From: Mark Millard <marklmi_at_yahoo.com>
Date: Fri, 22 Dec 2023 09:09:12 UTC
Tomoaki AOKI <junchoon_at_dec.sakura.ne.jp> wrote on
Date: Thu, 21 Dec 2023 23:21:00 UTC :

> On Thu, 21 Dec 2023 14:22:14 +0100
> Dimitry Andric <dim@FreeBSD.org> wrote:
> 
> > Yeah, my procedure is the same as yours: I first copy /boot/efi/efi/freebsd/loader.efi to /boot/efi/efi/freebsd/loader.old, then copy the freshly built and installed /boot/loader.efi to /boot/efi/efi/freebsd/loader.efi. I don't see a technical reason why this could not be just another step in the installworld procedure.
> > 
> > That said, I am unsure if the pathname /boot/efi/efi is always the same, at least for all UEFI systems. It is the default layout when you do a regular install with recent installer onto a UEFI system, but some users may use completely different mount points. So you should still have some way of configuring the default location for loader installation.
> > 
> > Also, on default installations a fallback entry named /boot/efi/efi/boot/bootx64.efi is made, essentially another copy of loader.efi but with a different name. Namely, the default name that UEFI (on x86_64 at least) searches for, if it doesn't know anything else. I.e. if it isn't configured via efibootmgr(8), or the EFI variables have been junked for some reason.
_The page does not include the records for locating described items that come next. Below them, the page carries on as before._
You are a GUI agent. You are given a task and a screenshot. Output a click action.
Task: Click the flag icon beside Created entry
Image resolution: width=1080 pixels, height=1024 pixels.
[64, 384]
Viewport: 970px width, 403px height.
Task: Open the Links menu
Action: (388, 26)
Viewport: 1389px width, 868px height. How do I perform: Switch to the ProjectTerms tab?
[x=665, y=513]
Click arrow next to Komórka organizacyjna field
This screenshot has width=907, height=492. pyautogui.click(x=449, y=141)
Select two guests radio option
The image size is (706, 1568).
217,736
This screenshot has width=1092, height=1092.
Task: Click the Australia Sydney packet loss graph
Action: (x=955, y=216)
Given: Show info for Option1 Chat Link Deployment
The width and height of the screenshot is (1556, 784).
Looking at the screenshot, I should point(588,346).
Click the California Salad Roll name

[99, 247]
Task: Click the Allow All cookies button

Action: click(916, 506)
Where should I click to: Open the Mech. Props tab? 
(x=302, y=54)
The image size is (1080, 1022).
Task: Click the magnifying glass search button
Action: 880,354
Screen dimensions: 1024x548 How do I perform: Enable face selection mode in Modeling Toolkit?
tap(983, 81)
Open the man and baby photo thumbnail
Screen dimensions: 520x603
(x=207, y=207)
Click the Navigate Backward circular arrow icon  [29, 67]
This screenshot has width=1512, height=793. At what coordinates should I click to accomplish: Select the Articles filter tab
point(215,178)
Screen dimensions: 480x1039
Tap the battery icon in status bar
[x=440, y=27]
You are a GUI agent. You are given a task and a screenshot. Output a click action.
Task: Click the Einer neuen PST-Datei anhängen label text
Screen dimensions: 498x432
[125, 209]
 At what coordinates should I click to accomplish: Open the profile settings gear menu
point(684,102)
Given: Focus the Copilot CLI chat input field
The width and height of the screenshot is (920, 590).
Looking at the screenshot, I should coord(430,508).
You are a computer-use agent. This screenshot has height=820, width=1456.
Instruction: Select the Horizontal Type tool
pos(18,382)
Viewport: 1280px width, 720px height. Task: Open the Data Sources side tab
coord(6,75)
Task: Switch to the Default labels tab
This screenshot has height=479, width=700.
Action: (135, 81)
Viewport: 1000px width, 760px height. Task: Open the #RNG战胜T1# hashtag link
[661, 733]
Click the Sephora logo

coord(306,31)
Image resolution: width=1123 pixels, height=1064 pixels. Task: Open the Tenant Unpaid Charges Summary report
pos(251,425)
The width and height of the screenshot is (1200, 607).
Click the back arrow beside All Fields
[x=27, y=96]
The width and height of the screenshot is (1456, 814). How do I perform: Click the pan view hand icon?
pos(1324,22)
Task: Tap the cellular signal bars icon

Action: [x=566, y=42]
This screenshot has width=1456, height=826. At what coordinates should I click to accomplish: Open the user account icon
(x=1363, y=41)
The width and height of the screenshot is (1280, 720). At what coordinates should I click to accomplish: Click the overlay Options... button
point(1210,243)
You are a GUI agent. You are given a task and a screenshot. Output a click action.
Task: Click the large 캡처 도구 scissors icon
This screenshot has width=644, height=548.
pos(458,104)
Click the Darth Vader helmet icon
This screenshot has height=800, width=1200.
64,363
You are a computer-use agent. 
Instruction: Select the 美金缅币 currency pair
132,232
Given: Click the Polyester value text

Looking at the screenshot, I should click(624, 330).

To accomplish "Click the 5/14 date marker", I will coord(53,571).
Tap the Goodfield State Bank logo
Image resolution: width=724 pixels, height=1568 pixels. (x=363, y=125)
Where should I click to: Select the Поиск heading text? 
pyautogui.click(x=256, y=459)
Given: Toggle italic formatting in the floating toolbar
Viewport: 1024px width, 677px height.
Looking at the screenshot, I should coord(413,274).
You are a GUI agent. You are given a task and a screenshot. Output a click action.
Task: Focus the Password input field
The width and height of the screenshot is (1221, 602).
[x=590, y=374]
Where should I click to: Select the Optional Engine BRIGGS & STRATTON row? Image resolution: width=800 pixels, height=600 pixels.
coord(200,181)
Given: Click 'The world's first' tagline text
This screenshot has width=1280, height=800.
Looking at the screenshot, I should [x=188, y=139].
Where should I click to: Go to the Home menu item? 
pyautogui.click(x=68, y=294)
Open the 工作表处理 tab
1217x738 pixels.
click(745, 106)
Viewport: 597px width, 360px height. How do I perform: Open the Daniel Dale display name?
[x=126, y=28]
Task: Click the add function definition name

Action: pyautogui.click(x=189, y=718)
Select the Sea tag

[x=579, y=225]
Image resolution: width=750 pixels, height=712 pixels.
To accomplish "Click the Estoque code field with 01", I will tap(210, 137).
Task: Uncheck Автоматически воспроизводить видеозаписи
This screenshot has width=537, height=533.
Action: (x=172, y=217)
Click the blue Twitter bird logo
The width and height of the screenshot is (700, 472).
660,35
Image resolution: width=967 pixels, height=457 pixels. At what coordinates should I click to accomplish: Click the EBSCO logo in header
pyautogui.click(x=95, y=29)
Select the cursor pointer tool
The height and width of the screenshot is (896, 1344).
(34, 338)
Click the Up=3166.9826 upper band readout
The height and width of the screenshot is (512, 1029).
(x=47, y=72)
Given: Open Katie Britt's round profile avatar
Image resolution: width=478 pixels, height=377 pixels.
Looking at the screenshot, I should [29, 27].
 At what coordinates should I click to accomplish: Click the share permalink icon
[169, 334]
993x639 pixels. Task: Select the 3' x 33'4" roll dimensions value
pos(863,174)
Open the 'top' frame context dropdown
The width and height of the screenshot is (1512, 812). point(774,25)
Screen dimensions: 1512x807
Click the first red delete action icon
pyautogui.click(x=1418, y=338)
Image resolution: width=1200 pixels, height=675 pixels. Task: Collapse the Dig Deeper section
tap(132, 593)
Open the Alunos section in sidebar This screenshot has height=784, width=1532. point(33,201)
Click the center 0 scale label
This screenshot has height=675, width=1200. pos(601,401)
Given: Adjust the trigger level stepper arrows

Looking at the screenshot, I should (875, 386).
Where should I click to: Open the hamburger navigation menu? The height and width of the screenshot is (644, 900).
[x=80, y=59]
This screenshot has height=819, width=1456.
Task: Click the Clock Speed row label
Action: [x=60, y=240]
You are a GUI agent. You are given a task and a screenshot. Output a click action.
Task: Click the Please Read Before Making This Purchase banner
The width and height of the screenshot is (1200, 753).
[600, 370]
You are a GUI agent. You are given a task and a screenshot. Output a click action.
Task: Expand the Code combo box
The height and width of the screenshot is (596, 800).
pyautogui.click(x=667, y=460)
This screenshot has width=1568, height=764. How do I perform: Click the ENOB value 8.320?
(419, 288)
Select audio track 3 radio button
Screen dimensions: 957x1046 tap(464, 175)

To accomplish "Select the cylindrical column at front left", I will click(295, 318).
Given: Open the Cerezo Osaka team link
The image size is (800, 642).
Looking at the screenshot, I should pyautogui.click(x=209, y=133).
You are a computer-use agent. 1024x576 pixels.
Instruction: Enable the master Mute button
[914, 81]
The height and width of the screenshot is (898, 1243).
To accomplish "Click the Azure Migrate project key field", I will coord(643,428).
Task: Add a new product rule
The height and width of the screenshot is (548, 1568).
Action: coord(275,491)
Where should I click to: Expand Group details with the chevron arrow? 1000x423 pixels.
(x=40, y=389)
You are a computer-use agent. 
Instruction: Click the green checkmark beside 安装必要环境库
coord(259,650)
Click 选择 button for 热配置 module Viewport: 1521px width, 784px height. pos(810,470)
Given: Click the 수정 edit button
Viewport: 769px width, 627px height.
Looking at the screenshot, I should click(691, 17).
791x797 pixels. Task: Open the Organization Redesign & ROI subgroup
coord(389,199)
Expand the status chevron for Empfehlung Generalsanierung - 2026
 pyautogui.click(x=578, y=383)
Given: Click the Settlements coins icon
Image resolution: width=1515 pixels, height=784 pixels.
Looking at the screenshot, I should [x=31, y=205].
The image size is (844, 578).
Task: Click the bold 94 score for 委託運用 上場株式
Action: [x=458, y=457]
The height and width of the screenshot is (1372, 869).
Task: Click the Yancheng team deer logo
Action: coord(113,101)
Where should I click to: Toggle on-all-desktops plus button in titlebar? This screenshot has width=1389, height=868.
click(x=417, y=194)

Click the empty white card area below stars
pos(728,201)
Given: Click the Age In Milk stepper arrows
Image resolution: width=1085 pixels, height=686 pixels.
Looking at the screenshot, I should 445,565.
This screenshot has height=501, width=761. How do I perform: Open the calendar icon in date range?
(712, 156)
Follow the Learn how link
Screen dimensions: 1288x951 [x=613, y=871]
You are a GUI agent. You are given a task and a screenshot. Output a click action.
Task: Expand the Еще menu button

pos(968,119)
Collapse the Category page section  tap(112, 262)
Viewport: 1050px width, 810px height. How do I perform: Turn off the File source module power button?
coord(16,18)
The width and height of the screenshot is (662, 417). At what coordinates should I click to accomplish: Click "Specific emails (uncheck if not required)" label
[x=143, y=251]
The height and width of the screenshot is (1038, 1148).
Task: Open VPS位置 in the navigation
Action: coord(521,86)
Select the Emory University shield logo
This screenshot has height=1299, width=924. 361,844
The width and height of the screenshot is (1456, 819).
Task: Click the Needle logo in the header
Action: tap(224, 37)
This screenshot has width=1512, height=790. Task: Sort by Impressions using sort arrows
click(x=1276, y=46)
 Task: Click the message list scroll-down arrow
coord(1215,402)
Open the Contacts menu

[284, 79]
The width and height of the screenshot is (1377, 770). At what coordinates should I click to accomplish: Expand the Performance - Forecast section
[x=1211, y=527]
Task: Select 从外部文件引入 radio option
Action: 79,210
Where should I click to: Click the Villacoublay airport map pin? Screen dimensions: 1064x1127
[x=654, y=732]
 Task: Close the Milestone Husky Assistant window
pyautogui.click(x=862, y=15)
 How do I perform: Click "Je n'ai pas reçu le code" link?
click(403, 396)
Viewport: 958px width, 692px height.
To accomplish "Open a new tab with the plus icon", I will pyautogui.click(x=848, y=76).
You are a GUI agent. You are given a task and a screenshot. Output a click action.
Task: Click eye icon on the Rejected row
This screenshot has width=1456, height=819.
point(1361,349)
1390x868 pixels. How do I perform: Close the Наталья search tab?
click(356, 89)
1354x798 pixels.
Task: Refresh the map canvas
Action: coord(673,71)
It might make sense to also update that file.
> > 
> > -Dimitry
> 
> Just an idea.
> 
> It would be nice if loader.efi (hopefully, boot1.efi,too) could pass
> "where am I placed?" info, maybe via kenv.
> 
> Would need boot1.efi to pass something (ideally, "where am I booted
> from?", but "boot1_used=1" is sufficient).
> 
> To do so, loader.efi can confirm whether it was loaded via boot1.efi or
> directly from UEFI firmware. If nothing is passed to it, it can probe
> "where it is?" using UEFI call and set it, otherwise, it should
> be /boot/loader.efi, so nothing is needed to do.

To my knowledge aarch64 and armv7 never use the copy in
/boot/loader.efi during a boot. It has to have been copied
into the appropriate msdosfs such that it has an
appropriate path and name there. That is what is found
and used during the boot.

> If no related kenv is set and freebsd-boot partition exists, it should
> be booted with legacy (BIOS) boot.

If there even is a "legacy (BIOS) boot" is a platform
specific issue as far as I know.

> The easiest to be set by loader.efi and/or boot1.efi would be raw UEFI
> device path. So would need analyzing where actually is on booted
> FreeBBSD environment.

See the earlier point about aarch64 and armv7 not using
/boot/* files while loading the FreeBSD loader: the
FreeBSD loader variant used is the first stage able to
look inside UFS or ZFS file systems. Loading and
starting the FreeBSD loader happens before that stage
in those types of contexts.

> . . .

Also, to my knowledge, powerpc (32-bit), powerpc64, and
powerpc64le do not involve any variant of loader.efi or
UEFI/ACPI or UEFI/DeviceTriee in their boot sequnces.
Again: more platform specific rather than generic.